● WHAT YOU SHOULD DO
Turn every one of the records below into a JSON list of strings, with one string for each line and no blank lines.

● WORKING DATA
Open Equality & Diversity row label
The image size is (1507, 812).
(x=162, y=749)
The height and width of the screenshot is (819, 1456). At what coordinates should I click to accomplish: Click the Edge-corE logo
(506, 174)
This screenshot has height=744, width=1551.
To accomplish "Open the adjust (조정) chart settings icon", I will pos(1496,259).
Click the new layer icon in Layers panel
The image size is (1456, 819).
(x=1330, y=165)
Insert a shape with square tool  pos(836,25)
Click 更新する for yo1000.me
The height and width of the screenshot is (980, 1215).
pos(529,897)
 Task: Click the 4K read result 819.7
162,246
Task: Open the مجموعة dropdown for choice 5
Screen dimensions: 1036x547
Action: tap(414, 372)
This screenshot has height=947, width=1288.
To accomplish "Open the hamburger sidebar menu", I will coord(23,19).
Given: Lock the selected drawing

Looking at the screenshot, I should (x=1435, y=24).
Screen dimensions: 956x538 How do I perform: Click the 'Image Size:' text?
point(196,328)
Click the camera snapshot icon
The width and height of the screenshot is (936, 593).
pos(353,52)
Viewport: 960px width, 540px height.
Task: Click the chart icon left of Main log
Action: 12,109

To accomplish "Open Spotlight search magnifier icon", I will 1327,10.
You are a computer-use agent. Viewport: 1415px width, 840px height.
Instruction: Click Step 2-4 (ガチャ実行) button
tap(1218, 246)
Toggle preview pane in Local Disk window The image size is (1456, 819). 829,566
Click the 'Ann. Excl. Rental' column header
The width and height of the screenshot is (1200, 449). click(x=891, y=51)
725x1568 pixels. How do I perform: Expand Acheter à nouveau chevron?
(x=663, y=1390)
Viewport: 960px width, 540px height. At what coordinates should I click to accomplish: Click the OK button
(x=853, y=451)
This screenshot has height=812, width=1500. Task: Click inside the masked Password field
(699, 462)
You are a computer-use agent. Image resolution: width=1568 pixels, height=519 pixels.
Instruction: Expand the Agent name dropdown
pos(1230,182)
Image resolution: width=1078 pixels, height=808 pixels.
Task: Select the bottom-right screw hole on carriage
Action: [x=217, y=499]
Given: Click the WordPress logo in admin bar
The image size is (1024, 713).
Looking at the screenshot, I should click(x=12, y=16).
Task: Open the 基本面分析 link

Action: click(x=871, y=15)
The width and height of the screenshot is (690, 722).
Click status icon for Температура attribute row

● EXERCISE OUTPUT
[
  "Open Equality & Diversity row label",
  "The image size is (1507, 812).",
  "(x=162, y=749)",
  "The height and width of the screenshot is (819, 1456). At what coordinates should I click to accomplish: Click the Edge-corE logo",
  "(506, 174)",
  "This screenshot has height=744, width=1551.",
  "To accomplish \"Open the adjust (조정) chart settings icon\", I will pos(1496,259).",
  "Click the new layer icon in Layers panel",
  "The image size is (1456, 819).",
  "(x=1330, y=165)",
  "Insert a shape with square tool  pos(836,25)",
  "Click 更新する for yo1000.me",
  "The height and width of the screenshot is (980, 1215).",
  "pos(529,897)",
  " Task: Click the 4K read result 819.7",
  "162,246",
  "Task: Open the مجموعة dropdown for choice 5",
  "Screen dimensions: 1036x547",
  "Action: tap(414, 372)",
  "This screenshot has height=947, width=1288.",
  "To accomplish \"Open the hamburger sidebar menu\", I will coord(23,19).",
  "Given: Lock the selected drawing",
  "Looking at the screenshot, I should (x=1435, y=24).",
  "Screen dimensions: 956x538 How do I perform: Click the 'Image Size:' text?",
  "point(196,328)",
  "Click the camera snapshot icon",
  "The width and height of the screenshot is (936, 593).",
  "pos(353,52)",
  "Viewport: 960px width, 540px height.",
  "Task: Click the chart icon left of Main log",
  "Action: 12,109",
  "To accomplish \"Open Spotlight search magnifier icon\", I will 1327,10.",
  "You are a computer-use agent. Viewport: 1415px width, 840px height.",
  "Instruction: Click Step 2-4 (ガチャ実行) button",
  "tap(1218, 246)",
  "Toggle preview pane in Local Disk window The image size is (1456, 819). 829,566",
  "Click the 'Ann. Excl. Rental' column header",
  "The width and height of the screenshot is (1200, 449). click(x=891, y=51)",
  "725x1568 pixels. How do I perform: Expand Acheter à nouveau chevron?",
  "(x=663, y=1390)",
  "Viewport: 960px width, 540px height. At what coordinates should I click to accomplish: Click the OK button",
  "(x=853, y=451)",
  "This screenshot has height=812, width=1500. Task: Click inside the masked Password field",
  "(699, 462)",
  "You are a computer-use agent. Image resolution: width=1568 pixels, height=519 pixels.",
  "Instruction: Expand the Agent name dropdown",
  "pos(1230,182)",
  "Image resolution: width=1078 pixels, height=808 pixels.",
  "Task: Select the bottom-right screw hole on carriage",
  "Action: [x=217, y=499]",
  "Given: Click the WordPress logo in admin bar",
  "The image size is (1024, 713).",
  "Looking at the screenshot, I should click(x=12, y=16).",
  "Task: Open the 基本面分析 link",
  "Action: click(x=871, y=15)",
  "The width and height of the screenshot is (690, 722).",
  "Click status icon for Температура attribute row"
]